Yatsko of the State Service claimed to Forum 18 on 22 January that there is no "ban" on registering new religious denominations. But he declined to comment on the Russian Orthodox Church Abroad's case "as it is in court" or any others. "We can't register any individual congregations, only denominations, as the new Religion Law has not yet been adopted," he claimed. He then put the phone down before Forum 18 could ask why not. When Forum 18 called back immediately, an official claimed he had gone out and refused absolutely to answer any further questions.
Officials have used the long-promised new Religion Law as an excuse for halting registrations.

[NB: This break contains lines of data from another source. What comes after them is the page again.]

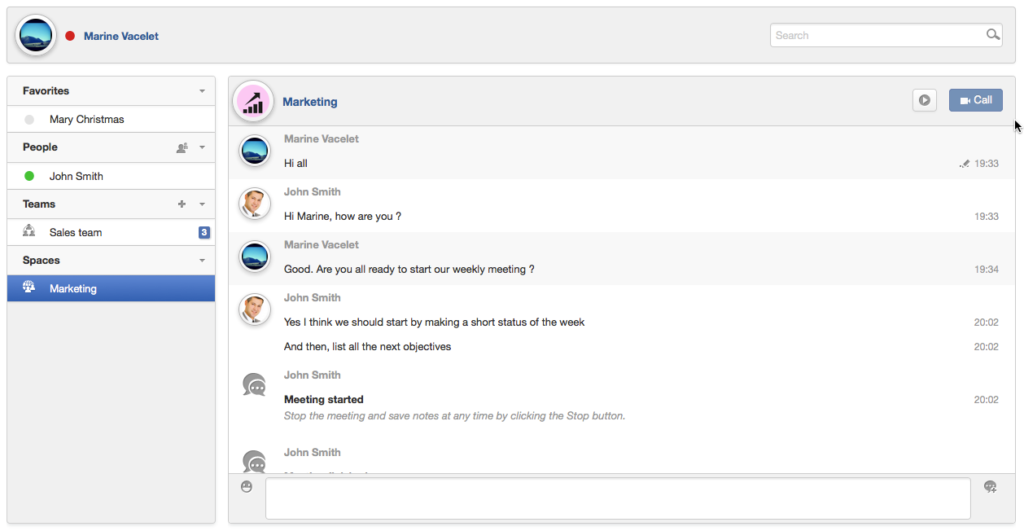Click the edit pencil icon on Hi all

coord(964,164)
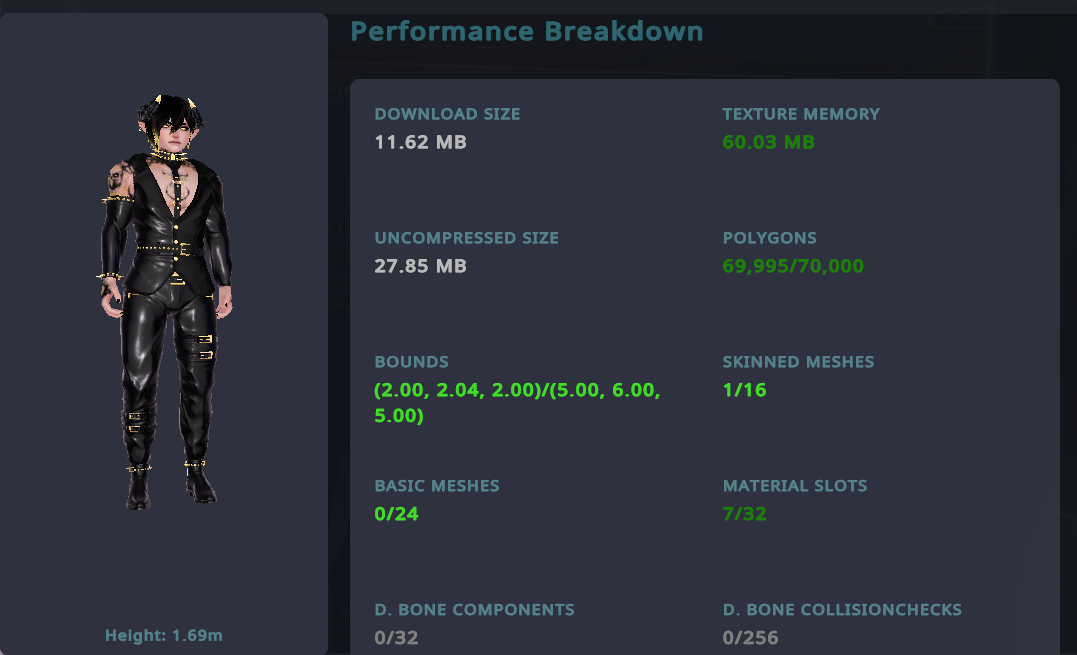1077x655 pixels.
Task: Click the 60.03 MB texture value
Action: pos(768,142)
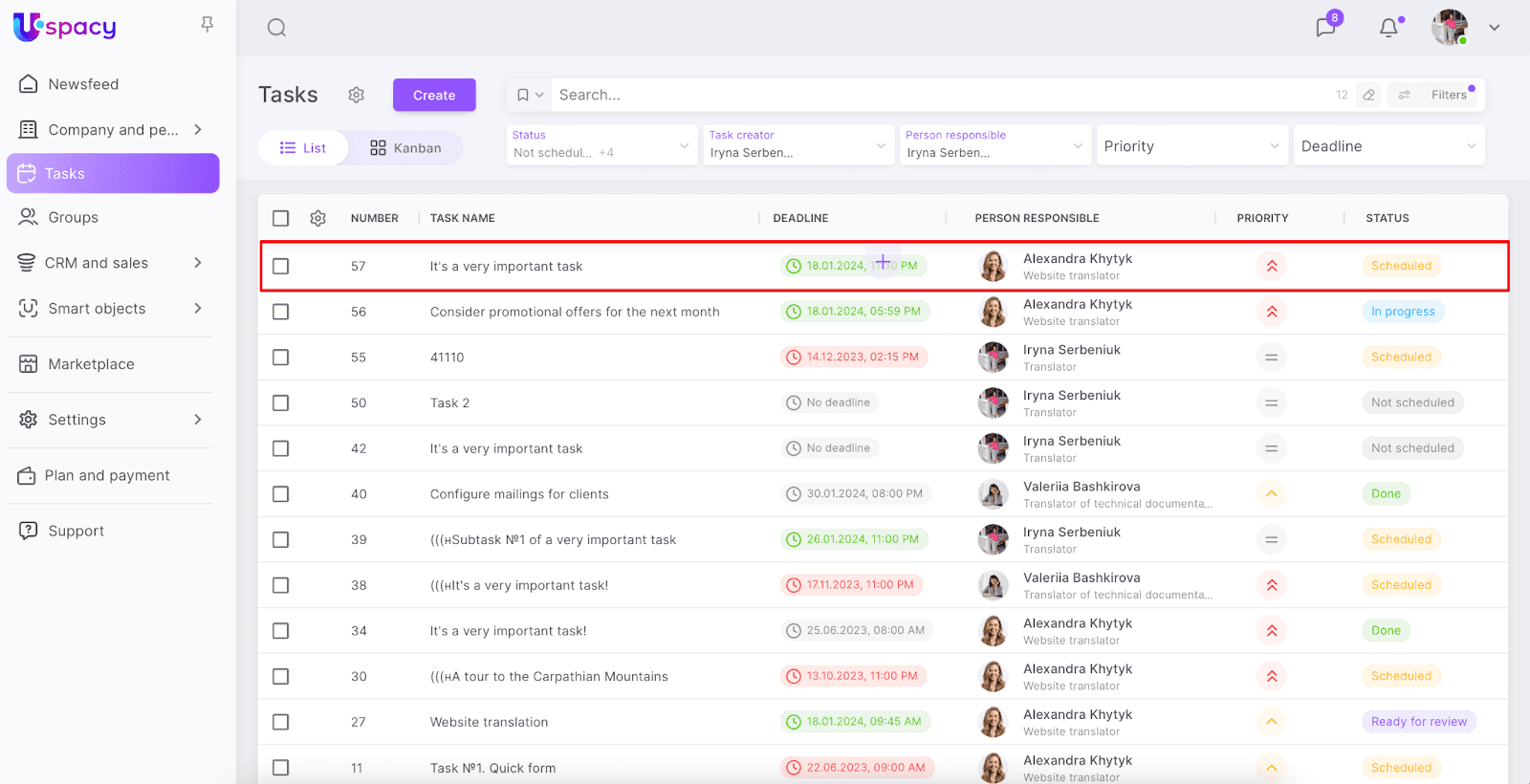Open the Filters button
The image size is (1530, 784).
pyautogui.click(x=1437, y=95)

Some 22 denominations are currently believed to have registration, including Orthodox, Old Believer, Catholic and Protestant churches, the Baha'is, Jews, Jehovah's Witnesses, Mormons and a Hare Krishna organisation. However, on 22 January the State Service again refused to give Forum 18 a list of registered organisations, declaring that such "official information" was not made public.
Several Protestant denominations with registration have told Forum 18 of discussions with independent congregations, over whether they can join the denomination in order to gain legal status. Many have expressed unease at the pressure to accept congregations that differ theologically, merely to help them round the legal obstructions.

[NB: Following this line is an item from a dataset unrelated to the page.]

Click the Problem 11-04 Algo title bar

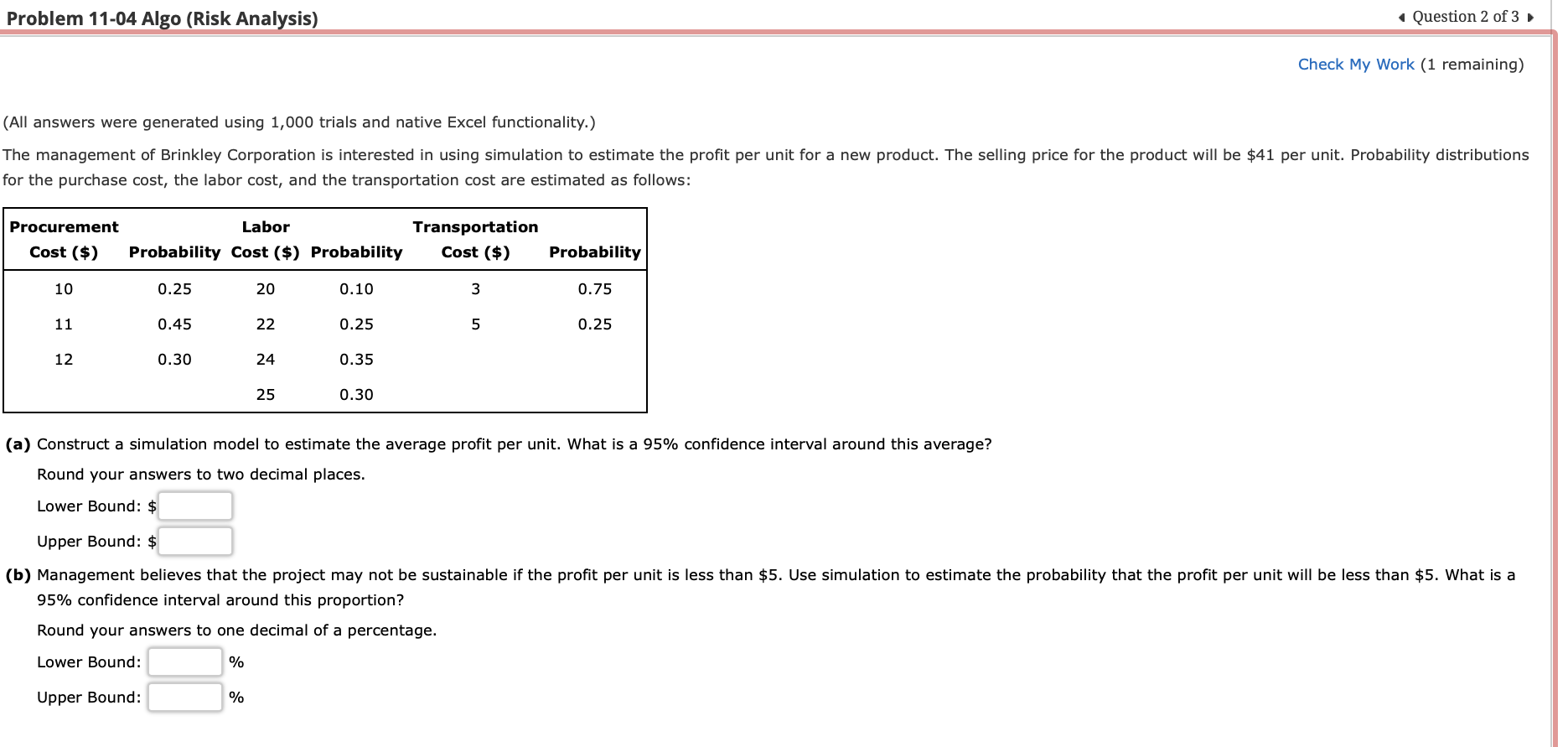click(x=162, y=18)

"Our church would love to be registered legally," the pastor of a Protestant congregation in northern Moldova told Forum 18 on 23 January. "But we would have to come under the umbrella of an existing union and consequently become subject to their bylaws and governing body. For personal and corporate reasons within our fellowship, this often isn't the most attractive option."
Tanase, the Russian Orthodox Church Abroad's lawyer, rejects the State Service's arguments that only denominations are allowed to register under current law, not independent congregations. "The government is obliged to register all congregations, regardless of what the law specifies," he told Forum 18. "If provisions in law are against the European Convention on Human Rights, the government and the courts must apply the Convention's provisions. The government must register individual congregations whether they are part of a bigger denomination or not".
Some religious minorities attribute the denial of registration to the power of the Russian Orthodox Church, nominally the country's largest faith. The Church was vocal in opposing the rival Romanian Orthodox Patriarchate and other Orthodox jurisdictions, which it regards as schismatic.